THE PROBLEM
Every entry must reappear in your answer exactly as written, though its pictures must not.

AVAILABLE DATA
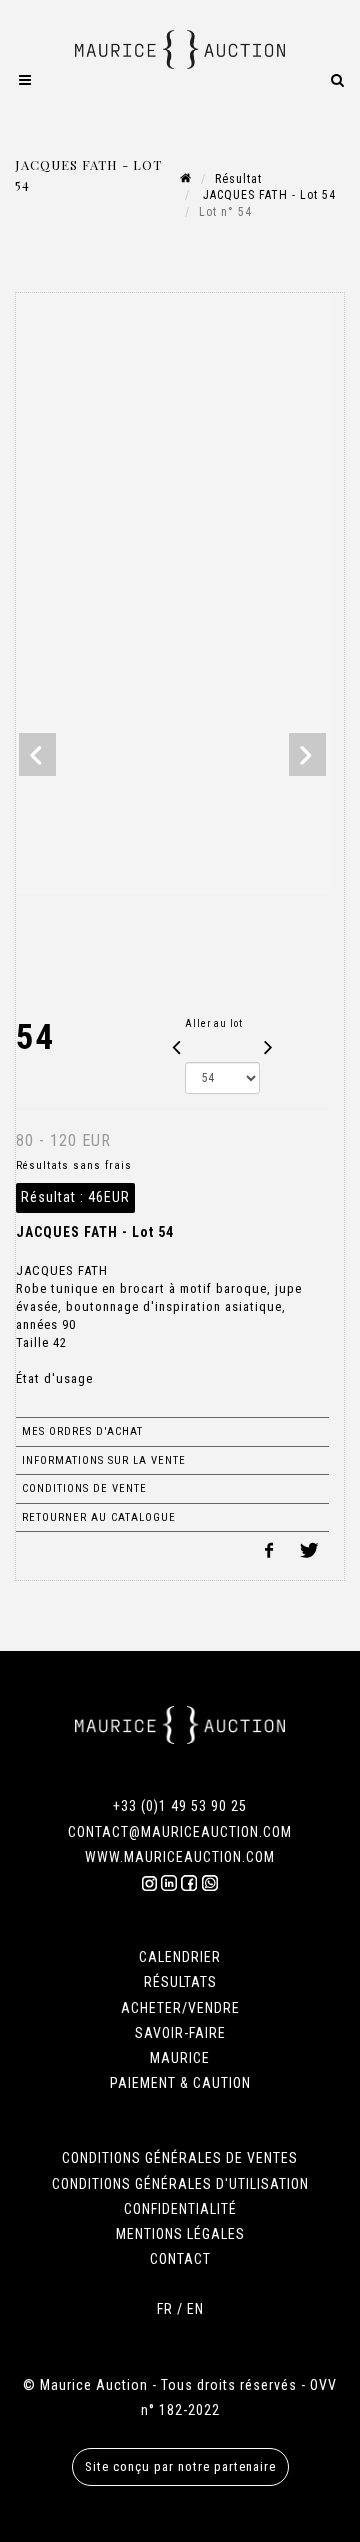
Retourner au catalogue (99, 1517)
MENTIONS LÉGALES (180, 2234)
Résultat (238, 179)
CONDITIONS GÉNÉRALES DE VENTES (180, 2158)
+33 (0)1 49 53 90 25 (180, 1806)
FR (165, 2309)
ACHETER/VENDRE (180, 2008)
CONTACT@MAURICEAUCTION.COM (180, 1832)
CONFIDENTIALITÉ (180, 2209)
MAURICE (180, 2058)
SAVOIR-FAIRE (180, 2033)
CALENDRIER (180, 1957)
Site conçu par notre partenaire (180, 2466)
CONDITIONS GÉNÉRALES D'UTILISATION (180, 2184)
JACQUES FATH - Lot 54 (267, 195)
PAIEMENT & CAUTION (180, 2083)
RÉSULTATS (180, 1982)
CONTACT (180, 2259)
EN (195, 2309)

SOLUTION FOR THIS TASK
Retourner au catalogue (99, 1517)
MENTIONS LÉGALES (180, 2234)
Résultat (238, 179)
CONDITIONS GÉNÉRALES DE VENTES (180, 2158)
+33 (0)1 49 53 90 25 (180, 1806)
FR (165, 2309)
ACHETER/VENDRE (180, 2008)
CONTACT@MAURICEAUCTION.COM (180, 1832)
CONFIDENTIALITÉ (180, 2209)
MAURICE (180, 2058)
SAVOIR-FAIRE (180, 2033)
CALENDRIER (180, 1957)
Site conçu par notre partenaire (180, 2466)
CONDITIONS GÉNÉRALES D'UTILISATION (180, 2184)
JACQUES FATH - Lot 54 (267, 195)
PAIEMENT & CAUTION (180, 2083)
RÉSULTATS (180, 1982)
CONTACT (180, 2259)
EN (195, 2309)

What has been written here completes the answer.